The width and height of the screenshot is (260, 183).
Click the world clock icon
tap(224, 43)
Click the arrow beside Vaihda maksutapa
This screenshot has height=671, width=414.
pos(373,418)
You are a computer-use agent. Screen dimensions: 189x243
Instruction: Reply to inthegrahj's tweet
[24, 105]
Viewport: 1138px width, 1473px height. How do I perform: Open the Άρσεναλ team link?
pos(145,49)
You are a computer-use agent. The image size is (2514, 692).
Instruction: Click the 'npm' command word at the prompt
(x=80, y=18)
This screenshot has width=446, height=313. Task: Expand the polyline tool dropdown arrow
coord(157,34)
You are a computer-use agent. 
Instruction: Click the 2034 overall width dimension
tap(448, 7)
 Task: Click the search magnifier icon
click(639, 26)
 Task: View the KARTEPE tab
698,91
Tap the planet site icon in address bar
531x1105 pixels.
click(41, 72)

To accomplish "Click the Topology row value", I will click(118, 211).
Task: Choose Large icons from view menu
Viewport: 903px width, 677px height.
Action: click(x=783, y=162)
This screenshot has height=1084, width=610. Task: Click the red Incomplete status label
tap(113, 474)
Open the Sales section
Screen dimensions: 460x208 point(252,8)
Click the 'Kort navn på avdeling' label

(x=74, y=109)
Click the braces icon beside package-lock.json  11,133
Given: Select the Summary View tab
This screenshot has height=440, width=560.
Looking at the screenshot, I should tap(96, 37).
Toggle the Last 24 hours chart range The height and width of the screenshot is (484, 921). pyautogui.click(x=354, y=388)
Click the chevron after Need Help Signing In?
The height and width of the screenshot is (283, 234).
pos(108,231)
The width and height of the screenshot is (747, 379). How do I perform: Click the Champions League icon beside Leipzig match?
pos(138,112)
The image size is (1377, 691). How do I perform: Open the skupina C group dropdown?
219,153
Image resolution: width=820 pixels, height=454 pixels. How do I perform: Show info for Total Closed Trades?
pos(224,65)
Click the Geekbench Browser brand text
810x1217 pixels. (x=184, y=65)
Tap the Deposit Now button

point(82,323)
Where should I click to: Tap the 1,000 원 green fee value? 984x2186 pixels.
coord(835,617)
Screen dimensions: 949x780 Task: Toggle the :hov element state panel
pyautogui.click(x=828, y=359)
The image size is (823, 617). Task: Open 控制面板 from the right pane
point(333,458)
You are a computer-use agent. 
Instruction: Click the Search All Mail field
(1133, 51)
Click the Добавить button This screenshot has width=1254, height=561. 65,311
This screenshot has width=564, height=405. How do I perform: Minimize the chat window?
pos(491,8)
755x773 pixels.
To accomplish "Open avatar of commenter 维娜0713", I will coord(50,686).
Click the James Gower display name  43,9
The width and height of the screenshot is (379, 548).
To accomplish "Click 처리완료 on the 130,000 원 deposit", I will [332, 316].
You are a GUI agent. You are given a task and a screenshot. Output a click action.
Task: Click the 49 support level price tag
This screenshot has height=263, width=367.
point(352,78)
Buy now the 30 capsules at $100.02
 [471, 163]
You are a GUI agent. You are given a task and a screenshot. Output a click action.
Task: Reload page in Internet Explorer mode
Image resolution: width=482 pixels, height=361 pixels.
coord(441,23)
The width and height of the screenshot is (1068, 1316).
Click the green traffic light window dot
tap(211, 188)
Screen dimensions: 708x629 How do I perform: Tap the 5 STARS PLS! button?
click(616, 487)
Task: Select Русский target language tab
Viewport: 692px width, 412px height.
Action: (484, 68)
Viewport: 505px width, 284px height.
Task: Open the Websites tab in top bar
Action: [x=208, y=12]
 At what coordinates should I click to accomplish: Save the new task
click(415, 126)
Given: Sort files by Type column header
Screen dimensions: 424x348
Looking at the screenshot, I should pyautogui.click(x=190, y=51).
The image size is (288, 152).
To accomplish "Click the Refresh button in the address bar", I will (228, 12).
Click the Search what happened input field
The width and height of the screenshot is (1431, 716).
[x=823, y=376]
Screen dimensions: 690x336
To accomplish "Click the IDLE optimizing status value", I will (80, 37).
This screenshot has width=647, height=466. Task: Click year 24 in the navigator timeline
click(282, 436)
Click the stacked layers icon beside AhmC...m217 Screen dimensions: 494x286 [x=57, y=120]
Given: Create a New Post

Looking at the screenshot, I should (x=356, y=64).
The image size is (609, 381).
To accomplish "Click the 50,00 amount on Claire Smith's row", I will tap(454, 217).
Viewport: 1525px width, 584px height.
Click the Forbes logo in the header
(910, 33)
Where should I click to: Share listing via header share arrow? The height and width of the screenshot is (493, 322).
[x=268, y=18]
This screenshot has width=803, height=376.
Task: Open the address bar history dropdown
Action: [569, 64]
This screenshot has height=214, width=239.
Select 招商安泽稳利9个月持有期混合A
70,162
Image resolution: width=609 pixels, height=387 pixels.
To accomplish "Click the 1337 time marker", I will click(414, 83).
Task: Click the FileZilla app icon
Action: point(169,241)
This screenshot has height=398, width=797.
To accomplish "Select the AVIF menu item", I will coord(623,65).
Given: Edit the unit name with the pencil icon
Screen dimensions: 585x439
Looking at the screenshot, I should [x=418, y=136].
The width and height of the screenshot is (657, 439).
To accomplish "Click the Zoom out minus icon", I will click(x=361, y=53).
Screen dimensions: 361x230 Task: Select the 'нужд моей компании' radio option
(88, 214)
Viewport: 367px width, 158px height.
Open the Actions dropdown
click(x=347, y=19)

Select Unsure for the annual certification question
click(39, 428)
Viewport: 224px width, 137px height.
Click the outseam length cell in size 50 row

:::

### To do
Print the material exactly as written, omitting nothing.

### Completed task
The width and height of the screenshot is (260, 183).
Click the world clock icon
tap(224, 43)
Click the arrow beside Vaihda maksutapa
This screenshot has height=671, width=414.
pos(373,418)
You are a computer-use agent. Screen dimensions: 189x243
Instruction: Reply to inthegrahj's tweet
[24, 105]
Viewport: 1138px width, 1473px height. How do I perform: Open the Άρσεναλ team link?
pos(145,49)
You are a computer-use agent. The image size is (2514, 692).
Instruction: Click the 'npm' command word at the prompt
(x=80, y=18)
This screenshot has width=446, height=313. Task: Expand the polyline tool dropdown arrow
coord(157,34)
You are a computer-use agent. 
Instruction: Click the 2034 overall width dimension
tap(448, 7)
 Task: Click the search magnifier icon
click(639, 26)
 Task: View the KARTEPE tab
698,91
Tap the planet site icon in address bar
531x1105 pixels.
click(41, 72)

To accomplish "Click the Topology row value", I will click(118, 211).
Task: Choose Large icons from view menu
Viewport: 903px width, 677px height.
Action: click(x=783, y=162)
This screenshot has height=1084, width=610. Task: Click the red Incomplete status label
tap(113, 474)
Open the Sales section
Screen dimensions: 460x208 point(252,8)
Click the 'Kort navn på avdeling' label

(x=74, y=109)
Click the braces icon beside package-lock.json  11,133
Given: Select the Summary View tab
This screenshot has height=440, width=560.
Looking at the screenshot, I should tap(96, 37).
Toggle the Last 24 hours chart range The height and width of the screenshot is (484, 921). pyautogui.click(x=354, y=388)
Click the chevron after Need Help Signing In?
The height and width of the screenshot is (283, 234).
pos(108,231)
The width and height of the screenshot is (747, 379). How do I perform: Click the Champions League icon beside Leipzig match?
pos(138,112)
The image size is (1377, 691). How do I perform: Open the skupina C group dropdown?
219,153
Image resolution: width=820 pixels, height=454 pixels. How do I perform: Show info for Total Closed Trades?
pos(224,65)
Click the Geekbench Browser brand text
810x1217 pixels. (x=184, y=65)
Tap the Deposit Now button

point(82,323)
Where should I click to: Tap the 1,000 원 green fee value? 984x2186 pixels.
coord(835,617)
Screen dimensions: 949x780 Task: Toggle the :hov element state panel
pyautogui.click(x=828, y=359)
The image size is (823, 617). Task: Open 控制面板 from the right pane
point(333,458)
You are a computer-use agent. 
Instruction: Click the Search All Mail field
(1133, 51)
Click the Добавить button This screenshot has width=1254, height=561. 65,311
This screenshot has width=564, height=405. How do I perform: Minimize the chat window?
pos(491,8)
755x773 pixels.
To accomplish "Open avatar of commenter 维娜0713", I will coord(50,686).
Click the James Gower display name  43,9
The width and height of the screenshot is (379, 548).
To accomplish "Click 처리완료 on the 130,000 원 deposit", I will [332, 316].
You are a GUI agent. You are given a task and a screenshot. Output a click action.
Task: Click the 49 support level price tag
This screenshot has height=263, width=367.
point(352,78)
Buy now the 30 capsules at $100.02
 [471, 163]
You are a GUI agent. You are given a task and a screenshot. Output a click action.
Task: Reload page in Internet Explorer mode
Image resolution: width=482 pixels, height=361 pixels.
coord(441,23)
The width and height of the screenshot is (1068, 1316).
Click the green traffic light window dot
tap(211, 188)
Screen dimensions: 708x629 How do I perform: Tap the 5 STARS PLS! button?
click(616, 487)
Task: Select Русский target language tab
Viewport: 692px width, 412px height.
Action: (484, 68)
Viewport: 505px width, 284px height.
Task: Open the Websites tab in top bar
Action: [x=208, y=12]
 At what coordinates should I click to accomplish: Save the new task
click(415, 126)
Given: Sort files by Type column header
Screen dimensions: 424x348
Looking at the screenshot, I should pyautogui.click(x=190, y=51).
The image size is (288, 152).
To accomplish "Click the Refresh button in the address bar", I will (228, 12).
Click the Search what happened input field
The width and height of the screenshot is (1431, 716).
[x=823, y=376]
Screen dimensions: 690x336
To accomplish "Click the IDLE optimizing status value", I will (80, 37).
This screenshot has width=647, height=466. Task: Click year 24 in the navigator timeline
click(282, 436)
Click the stacked layers icon beside AhmC...m217 Screen dimensions: 494x286 [x=57, y=120]
Given: Create a New Post

Looking at the screenshot, I should (x=356, y=64).
The image size is (609, 381).
To accomplish "Click the 50,00 amount on Claire Smith's row", I will tap(454, 217).
Viewport: 1525px width, 584px height.
Click the Forbes logo in the header
(910, 33)
Where should I click to: Share listing via header share arrow? The height and width of the screenshot is (493, 322).
[x=268, y=18]
This screenshot has width=803, height=376.
Task: Open the address bar history dropdown
Action: [569, 64]
This screenshot has height=214, width=239.
Select 招商安泽稳利9个月持有期混合A
70,162
Image resolution: width=609 pixels, height=387 pixels.
To accomplish "Click the 1337 time marker", I will click(414, 83).
Task: Click the FileZilla app icon
Action: point(169,241)
This screenshot has height=398, width=797.
To accomplish "Select the AVIF menu item", I will coord(623,65).
Given: Edit the unit name with the pencil icon
Screen dimensions: 585x439
Looking at the screenshot, I should [x=418, y=136].
The width and height of the screenshot is (657, 439).
To accomplish "Click the Zoom out minus icon", I will click(x=361, y=53).
Screen dimensions: 361x230 Task: Select the 'нужд моей компании' radio option
(88, 214)
Viewport: 367px width, 158px height.
Open the Actions dropdown
click(x=347, y=19)

Select Unsure for the annual certification question
click(39, 428)
Viewport: 224px width, 137px height.
Click the outseam length cell in size 50 row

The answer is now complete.